Failure to Prevent Accident Hazards and Ensure Equipment Safety
Penalty
Summary
The facility failed to maintain a resident environment free from accident hazards for two residents. One resident had an unsecured oxygen cylinder lying in the corner of her room since admission, despite not having an order for or using oxygen. Multiple observations confirmed the cylinder remained in the room, and interviews with nursing and administrative staff acknowledged that the oxygen cylinder should have been stored in a designated storage area, not in the resident's room. Facility policy required that gas cylinders be handled only by trained personnel and stored securely, which was not followed in this instance.
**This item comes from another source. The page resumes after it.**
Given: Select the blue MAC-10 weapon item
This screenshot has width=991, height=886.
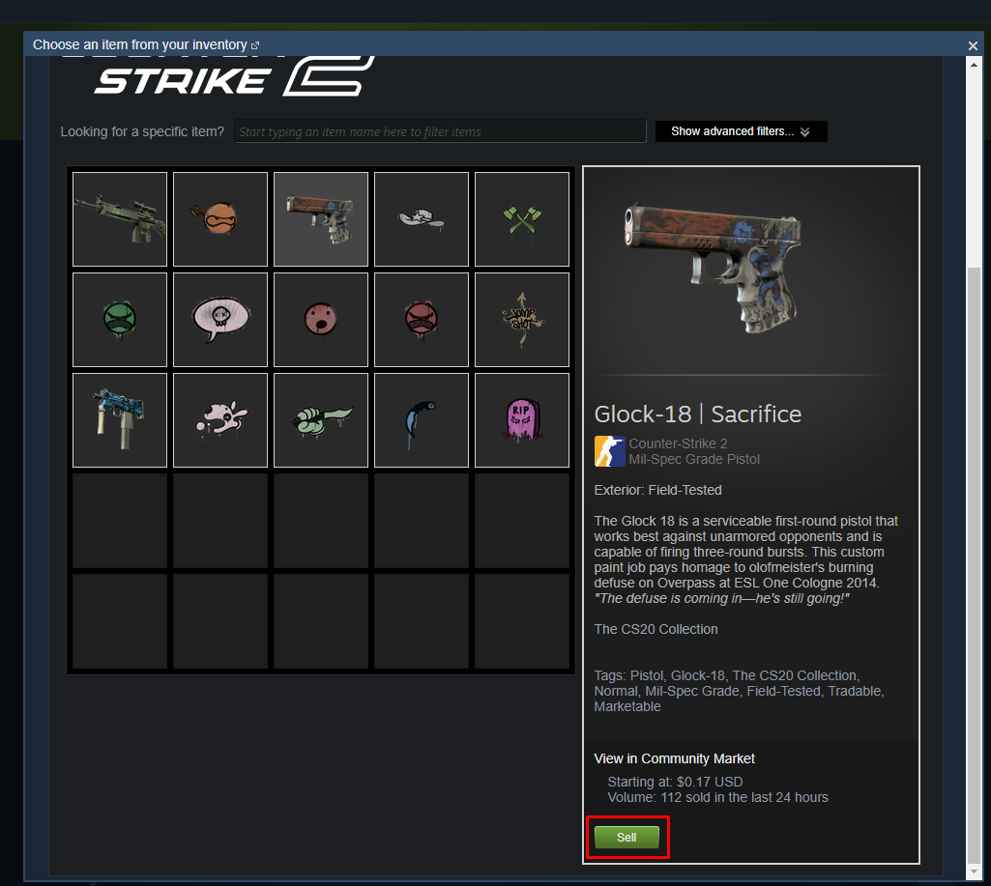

Another resident, who had a history of falls and required a wheelchair for mobility, experienced a fall due to a loose bolt on the backrest of her wheelchair. The maintenance logs showed no prior work order addressing this issue before the fall occurred. Interviews revealed that there was no established wheelchair safety check system in place at the time, and staff relied on an online referral system to report maintenance concerns. Some staff were not comfortable using the system, and there was no documentation of ongoing wheelchair safety checks for all residents. The facility did not have a policy regarding equipment repair and maintenance, and the lack of systematic checks and secure storage practices led to unsafe conditions for both residents. Staff interviews confirmed that the failures in reporting and monitoring contributed to the deficiencies observed, placing residents at risk for injury due to environmental hazards and equipment malfunction.